While this is a continuation of Coulson's first appearance (film or otherwise), this is actually the second television series that Clark Gregg plays the character. He also voices the character on Ultimate Spider-Man (2012).
There is a sign post in "The Hub" base that points to the H.A.M.M.E.R. hangar, a nod to the Spider-Man antagonist, Norman Osborn who for a time was in charge of S.H.I.E.L.D. and re-branded the agency as H.A.M.M.E.R.
"The Bus" is based on the U.S. Air Force C-17 Globemaster III transport plane. The real C-17 does not have the rear wings and engines of The Bus, though. If The Bus was real, it would have some severe design flaws. The rear engines would suck in exhaust gases from the front engines, and the rear wings would not generate much lift due to being in the wake of the front wings.
During "The Well" Agent Simmons says that she is going to give Agent Ward 20cc's of Benzodiazepine to help calm him down. Benzodiazepine is a classification of medications, like Valium and Xanax, and not a medication itself. The use of this term is because Valium and Xanax are copyright-protected names.
The Bus's official call sign is the CXD-23 Airborne Mobile Command Station. In the U.S. military's alphanumeric aircraft designation system, "CXD" would stand for Cargo, Experimental, Drone Director. A more accurate designation would be something like XEV-23, for Experimental, special Electronic mission, Vertical Take-Off/Landing.
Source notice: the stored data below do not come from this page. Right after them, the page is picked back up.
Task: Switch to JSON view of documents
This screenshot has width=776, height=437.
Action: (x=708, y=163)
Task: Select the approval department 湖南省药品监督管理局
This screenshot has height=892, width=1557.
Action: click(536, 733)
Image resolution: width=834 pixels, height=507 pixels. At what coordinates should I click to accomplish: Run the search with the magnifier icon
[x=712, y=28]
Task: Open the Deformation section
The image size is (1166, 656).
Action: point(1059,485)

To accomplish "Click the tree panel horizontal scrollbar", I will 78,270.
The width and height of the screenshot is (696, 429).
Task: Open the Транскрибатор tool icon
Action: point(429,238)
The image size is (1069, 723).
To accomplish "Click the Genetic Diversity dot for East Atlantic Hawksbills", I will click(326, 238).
In Son of Origins, a book showcasing origin stories of various Marvel comic book features, Stan Lee admitted that the original Nick Fury, Agent of SHIELD comic book feature was inspired by the then-popular TV spy series The Man From UNCLE. HYDRA was inspired by THRUSH (itself inspired by SPECTRE, of the James Bond films) and in the second story, SHIELD was given a New York headquarters, with a secret entrance. In the UNCLE series, agents entered UNCLE HQ through Delfloria's Tailor Shop. In the SHIELD comics, the entrance to SHIELD HQ was through a barbershop, where the barber chair was lowered through the floor. The SHIELD comics and appearances would lead to use of the agency in the Marvel movies and the launch of the tv spy series, bringing the concept full circle.
In the episode "The Singularity", Mack is in a bar while James is deciding his villain name. At one point he ponders the name Firestar. That is the name of Foreshadow who, in the comics, served as an Avenger and a New Warrior.
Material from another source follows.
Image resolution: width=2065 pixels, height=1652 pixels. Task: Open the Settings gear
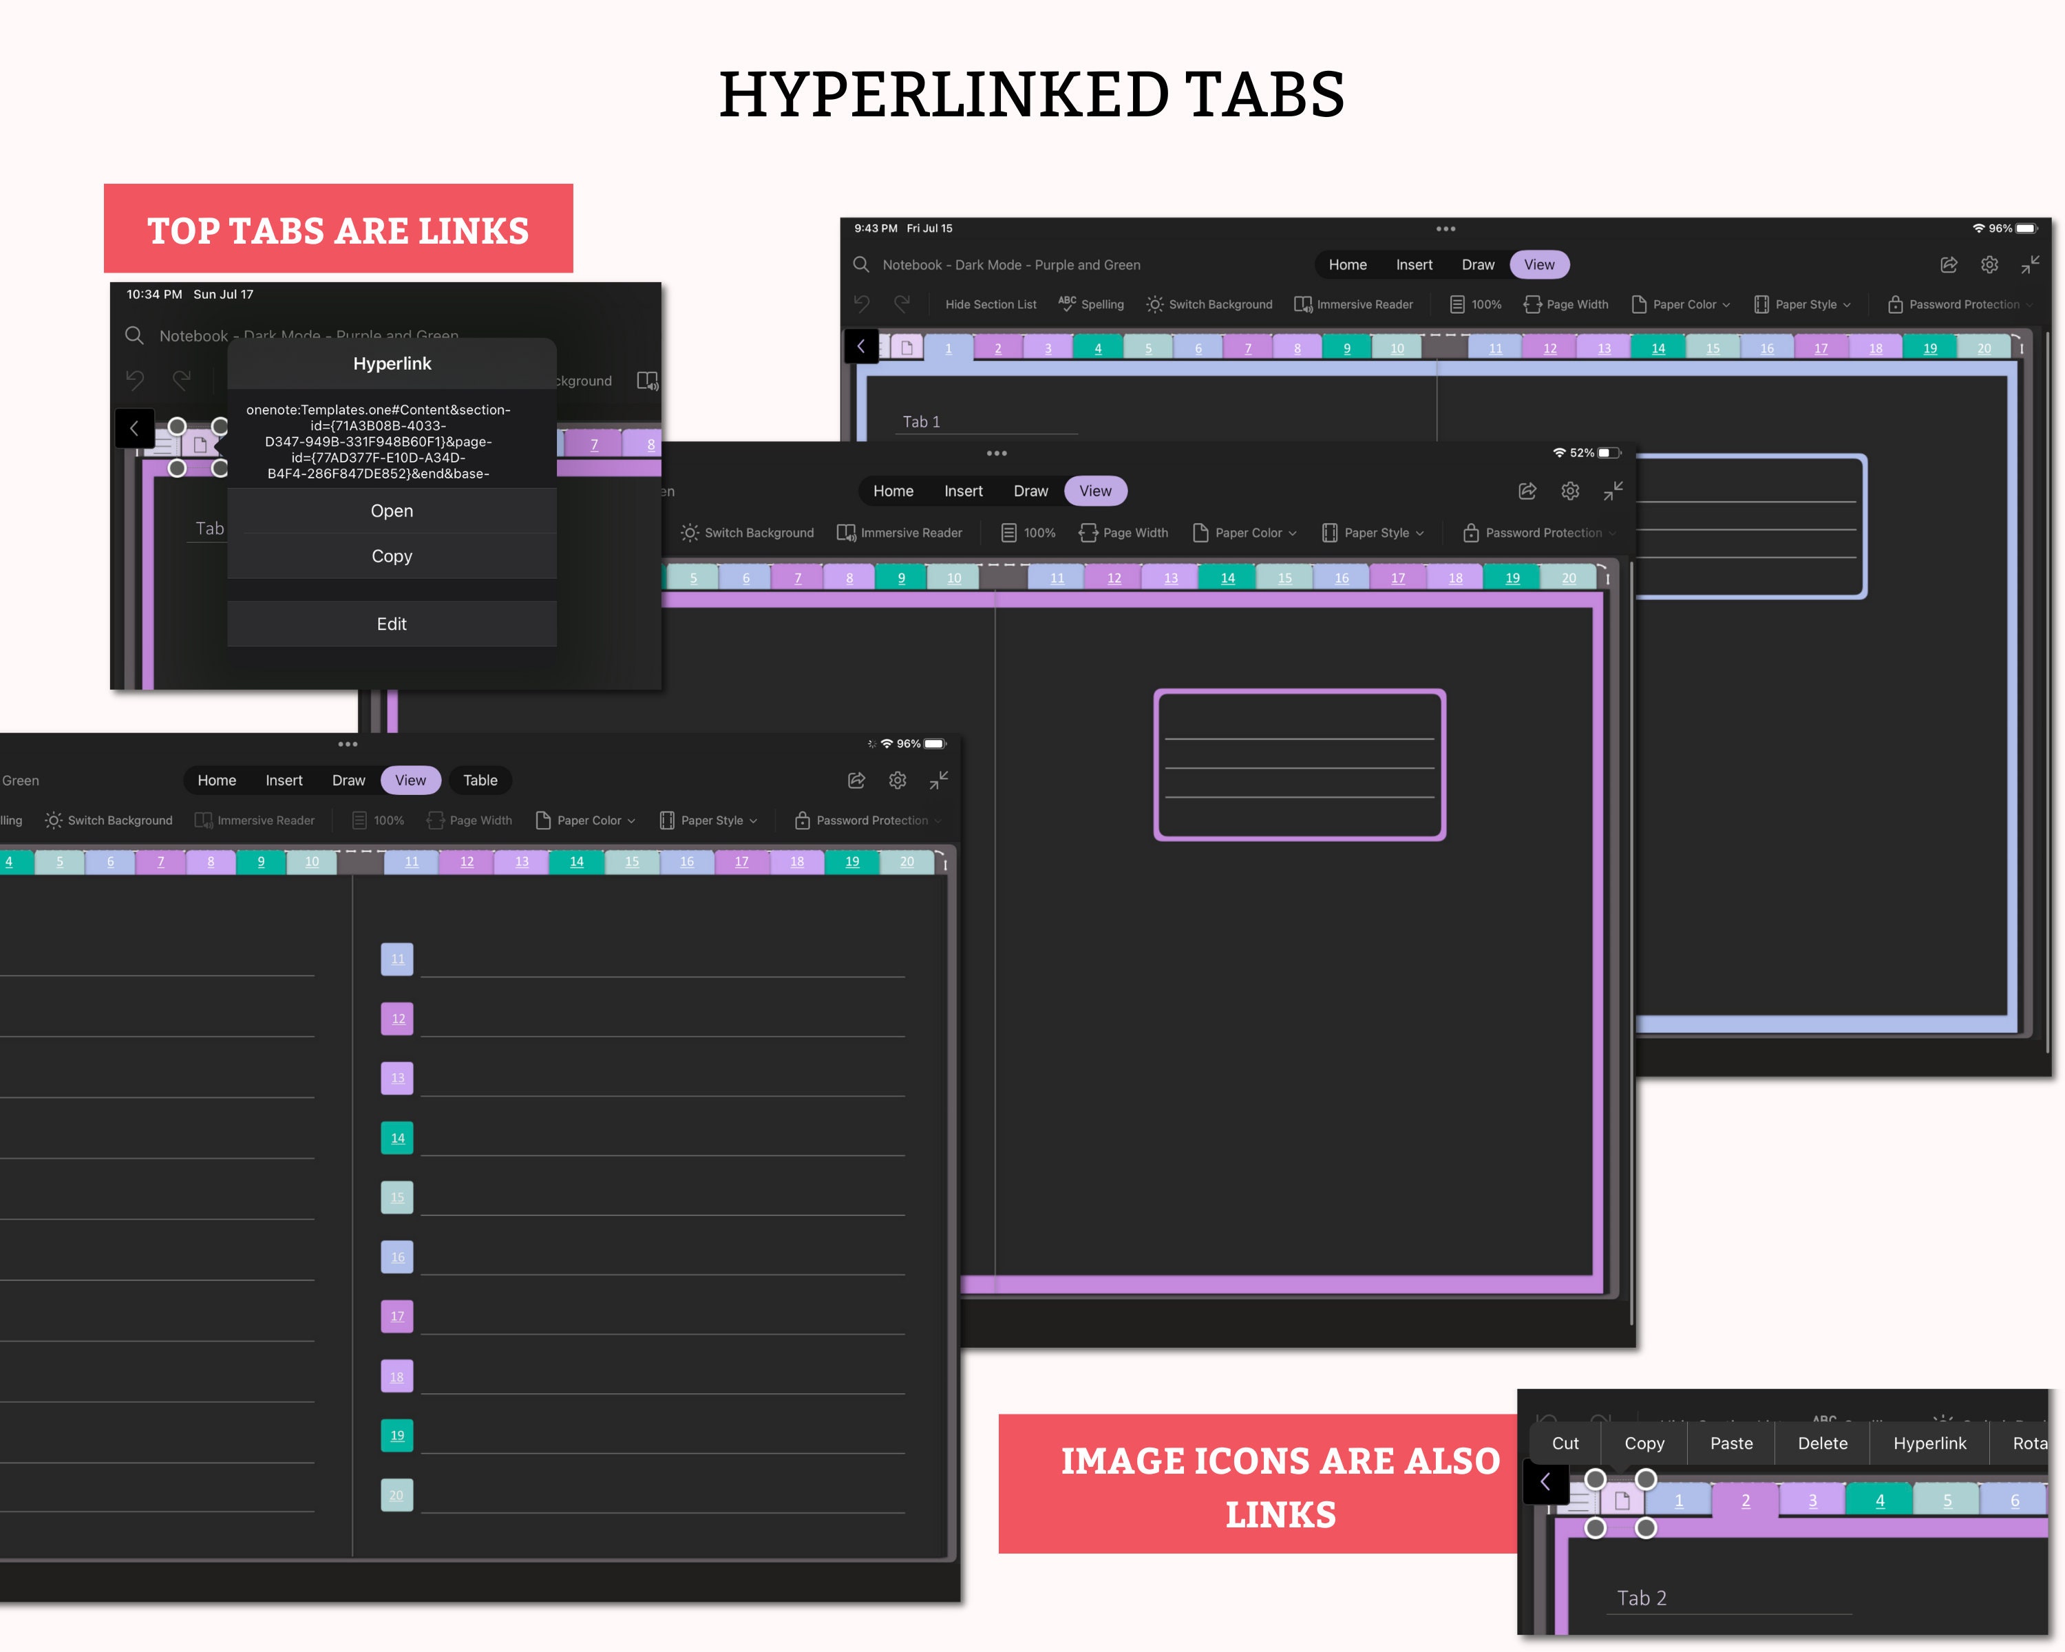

Clark Gregg reprises his role as Phil Coulson. Although Phil Coulson was killed off in "The Avengers", Nick Fury used Coulson's death to motivate The Avengers after Coulson had appeared to had been killed by Loki, he was later revived from the dead on Fury's orders using a TOP SECRET procedure.
The 2014 poster for Agent's of S.H.I.E.L.D. appears to contain an easter egg. There are only 6 original members (Coulson, Fitz, Simmons, May, Ward, and Skye), but there are 7 pictured on the poster. It appears that Ward may be pictured twice, from two different angles, with a crack in the pavement separating one of his instances from the group, possibly teasing his double-agent role and eventual separation from the group.
Season 1 introduces the terrorist organization Hydra. Season 2 introduces Inhumans to the MCU. Season 3 introduces the Secret Warriors with Daisy (Quake) as a leader. Season 4 will introduce LMD's (Life Model Decoys)
Many fans responded to Brett Dalton (Ward) badly after his character was revealed to be a double agent. However, there is a large fan base on social media called Ward's Warriors who openly support the character and a potential redemption arc for him. They often trend hashtags like #standwithward during episodes.
This is the second MARVEL appearance of Glenn Morshower playing a U.S. military general who gets killed by another character overpowering him. He previously played Colonel Hendry in X-Men: First Class (2011).